Tarkanian has criticized Heller’s support of a comprehensive immigration reform bill in 2013 as “amnesty” and was quick to tweet out a rebuttal when Heller said he didn’t support a pardon for former Maricopa County Sheriff Joe Arpaio, who was convicted of ignoring a judge’s order not to detain people merely on the suspicion that they were in the country illegally. Trump hinted in Phoenix on Tuesday that Arpaio would be pardoned, but said he didn’t want to do it that night because it would cause too much controversy.
“I strongly support pardon for Sheriff Joe Arpaio. @SenDeanHeller is wrong, as usual,” Tarkanian wrote, adding a link to NeverHeller.com, a site dedicated to touting Heller’s tepid, sometimes indiscernible support for the president.
Heller left the event after about 30 minutes to head up to Reno, where he was planning to speak at the American Legion conference headlined by Trump. The president was also expected to sign a bill Heller co-sponsored to streamline the appeals process within the Veterans Administration.
The senior senator avoided direct criticism of Trump during the speech and didn’t answer a reporter’s question about his forthcoming event with the president.
Health care
Heller fielded questions about his mixed record on Obamacare repeal, which included a vote to start debate on the matter, votes against two repeal bills and support of a failed “skinny repeal” measure. The latter would have removed the Affordable Care Act’s individual mandate and employer mandate but didn’t touch Medicaid.
“There’s only one reason why Medicaid was kept in that final version and that’s because of me,” he declared. “It was because of me and my efforts that we were able to protect low-income families in this state with the Medicaid expansion.”
Asked about projections that lifting the mandates would destabilize the insurance markets and force 20 percent premium hikes, Heller said “we’re going to get together in a bipartisan effort to see if we can solve some of those issues. But under Obamacare it was going up 15-20 percent every year anyway.”
He touted instead his Graham-Cassidy-Heller amendment, which he says will boost health care spending in Nevada by $600 million, or 49 percent, by 2020. The amendment turns Medicaid expansion money into a block grant that states could use how they choose, but critics of block grants say the amount of money usually doesn’t keep up with growth in demand, and others point out that the amendment’s funding formula would leave some states hurting much more than others.
“I think ultimately the states should decide what their health care should look like,” he said. “My bill and my amendment would expand health-care spending in the State of Nevada.”
National monuments and the environment
Heller also touched on a pending review of national monuments. President Barack Obama designated the sweeping Basin and Range and Gold Butte monuments late in his final term, and the Trump Administration is now reviewing whether to reverse those decisions.

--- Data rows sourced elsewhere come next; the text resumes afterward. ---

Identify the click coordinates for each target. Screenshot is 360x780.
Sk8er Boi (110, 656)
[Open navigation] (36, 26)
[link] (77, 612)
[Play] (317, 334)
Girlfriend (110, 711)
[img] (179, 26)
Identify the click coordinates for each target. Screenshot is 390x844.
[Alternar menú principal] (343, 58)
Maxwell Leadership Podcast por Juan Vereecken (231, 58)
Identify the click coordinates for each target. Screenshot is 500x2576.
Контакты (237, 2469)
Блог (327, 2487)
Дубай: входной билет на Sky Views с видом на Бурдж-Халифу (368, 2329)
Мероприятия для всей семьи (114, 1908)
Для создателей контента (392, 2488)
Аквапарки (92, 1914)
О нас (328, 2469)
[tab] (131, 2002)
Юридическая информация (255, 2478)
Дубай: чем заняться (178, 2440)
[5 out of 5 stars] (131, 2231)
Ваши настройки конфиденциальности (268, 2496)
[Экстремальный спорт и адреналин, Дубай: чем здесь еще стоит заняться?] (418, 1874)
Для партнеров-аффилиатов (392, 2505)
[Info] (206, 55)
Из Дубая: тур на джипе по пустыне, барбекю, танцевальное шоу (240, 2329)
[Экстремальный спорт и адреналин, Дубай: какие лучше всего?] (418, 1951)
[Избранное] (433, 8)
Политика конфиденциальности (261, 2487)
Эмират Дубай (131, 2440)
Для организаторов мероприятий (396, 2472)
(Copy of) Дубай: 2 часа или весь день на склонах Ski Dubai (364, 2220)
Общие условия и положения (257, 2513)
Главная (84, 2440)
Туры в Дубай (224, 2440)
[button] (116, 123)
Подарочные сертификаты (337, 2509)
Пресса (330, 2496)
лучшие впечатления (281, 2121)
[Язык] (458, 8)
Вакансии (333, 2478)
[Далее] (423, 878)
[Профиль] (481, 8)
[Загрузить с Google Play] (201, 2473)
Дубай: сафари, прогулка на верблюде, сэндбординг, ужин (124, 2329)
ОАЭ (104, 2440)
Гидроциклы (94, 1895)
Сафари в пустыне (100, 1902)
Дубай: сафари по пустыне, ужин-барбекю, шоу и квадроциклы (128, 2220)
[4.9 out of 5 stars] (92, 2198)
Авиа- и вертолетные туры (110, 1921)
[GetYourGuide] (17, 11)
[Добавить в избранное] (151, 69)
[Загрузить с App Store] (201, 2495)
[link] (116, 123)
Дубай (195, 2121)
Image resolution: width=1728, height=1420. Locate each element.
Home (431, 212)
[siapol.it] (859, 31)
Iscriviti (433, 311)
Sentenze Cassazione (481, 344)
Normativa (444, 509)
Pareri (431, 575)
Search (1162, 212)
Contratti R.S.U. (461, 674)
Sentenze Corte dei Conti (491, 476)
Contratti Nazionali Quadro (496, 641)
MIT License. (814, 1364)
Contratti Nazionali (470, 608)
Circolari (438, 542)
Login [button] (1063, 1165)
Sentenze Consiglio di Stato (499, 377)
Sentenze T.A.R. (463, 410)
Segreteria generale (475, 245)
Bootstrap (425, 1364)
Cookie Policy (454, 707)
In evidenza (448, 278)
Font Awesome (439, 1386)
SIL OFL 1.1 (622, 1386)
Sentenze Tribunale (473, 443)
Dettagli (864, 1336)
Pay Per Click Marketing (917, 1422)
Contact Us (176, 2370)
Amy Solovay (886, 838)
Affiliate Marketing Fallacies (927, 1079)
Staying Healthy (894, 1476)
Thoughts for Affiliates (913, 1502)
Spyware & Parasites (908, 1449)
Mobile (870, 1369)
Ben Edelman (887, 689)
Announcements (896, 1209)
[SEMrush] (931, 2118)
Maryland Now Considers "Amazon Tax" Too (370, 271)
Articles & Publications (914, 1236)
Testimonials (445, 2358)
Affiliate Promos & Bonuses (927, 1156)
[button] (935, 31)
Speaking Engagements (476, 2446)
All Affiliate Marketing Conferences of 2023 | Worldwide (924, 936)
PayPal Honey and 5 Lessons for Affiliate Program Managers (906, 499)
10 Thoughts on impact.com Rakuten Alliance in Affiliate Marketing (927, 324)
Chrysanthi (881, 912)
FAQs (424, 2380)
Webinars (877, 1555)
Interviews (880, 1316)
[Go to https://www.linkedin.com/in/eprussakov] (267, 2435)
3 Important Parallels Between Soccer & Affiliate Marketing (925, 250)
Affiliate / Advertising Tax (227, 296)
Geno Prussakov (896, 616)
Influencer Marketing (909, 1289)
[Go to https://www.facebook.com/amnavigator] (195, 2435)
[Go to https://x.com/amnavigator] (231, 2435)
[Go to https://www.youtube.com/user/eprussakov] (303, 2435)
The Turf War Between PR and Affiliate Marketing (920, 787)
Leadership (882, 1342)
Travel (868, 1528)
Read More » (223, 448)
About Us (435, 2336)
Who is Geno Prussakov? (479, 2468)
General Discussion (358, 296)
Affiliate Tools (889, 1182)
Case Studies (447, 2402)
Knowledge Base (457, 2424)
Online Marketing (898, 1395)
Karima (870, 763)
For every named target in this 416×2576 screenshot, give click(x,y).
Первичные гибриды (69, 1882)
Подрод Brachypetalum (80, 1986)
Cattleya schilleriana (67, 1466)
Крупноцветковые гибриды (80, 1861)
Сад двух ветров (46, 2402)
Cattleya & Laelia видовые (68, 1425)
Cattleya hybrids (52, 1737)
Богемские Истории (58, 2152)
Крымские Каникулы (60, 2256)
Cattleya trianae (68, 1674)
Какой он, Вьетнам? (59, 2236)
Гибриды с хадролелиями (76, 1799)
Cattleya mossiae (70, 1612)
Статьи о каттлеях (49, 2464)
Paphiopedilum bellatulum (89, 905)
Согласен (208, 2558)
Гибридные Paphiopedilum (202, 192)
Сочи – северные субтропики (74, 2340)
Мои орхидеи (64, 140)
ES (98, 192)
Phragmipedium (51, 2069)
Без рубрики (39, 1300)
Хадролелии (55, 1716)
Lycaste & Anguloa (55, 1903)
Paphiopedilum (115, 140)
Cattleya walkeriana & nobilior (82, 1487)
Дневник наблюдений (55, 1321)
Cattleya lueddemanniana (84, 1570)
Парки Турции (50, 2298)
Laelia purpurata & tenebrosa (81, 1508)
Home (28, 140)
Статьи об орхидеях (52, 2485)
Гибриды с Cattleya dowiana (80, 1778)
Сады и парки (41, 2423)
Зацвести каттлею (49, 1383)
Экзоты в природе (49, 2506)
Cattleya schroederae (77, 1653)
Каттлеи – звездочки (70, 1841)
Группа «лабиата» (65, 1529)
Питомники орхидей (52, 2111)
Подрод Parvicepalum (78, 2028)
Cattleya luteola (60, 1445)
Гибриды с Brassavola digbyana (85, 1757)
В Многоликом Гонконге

Heller said he was meeting Wednesday afternoon with Interior Secretary Ryan Zinke, who has previously toured the monuments. The senator said he supports monuments but questions whether they should be so large and believes the process should be handled through Congress and not executive order.
“I don’t believe he’s going to reverse these monuments by any means,” Heller said about Zinke.”What he wants to take a look at is it really necessary to take 1 million acres away for areas that need to be protected but may only need a few square miles.”
And he dismissed concerns about drastic cuts to environmental protection programs that are outlined in Trump’s budget, saying Congress would do its own thing on a spending plan.
“We’re going to treat the Trump budget the same way we did under the Bush Administration and the same way we did under the Obama Administration — we’re going to ignore it,” he said.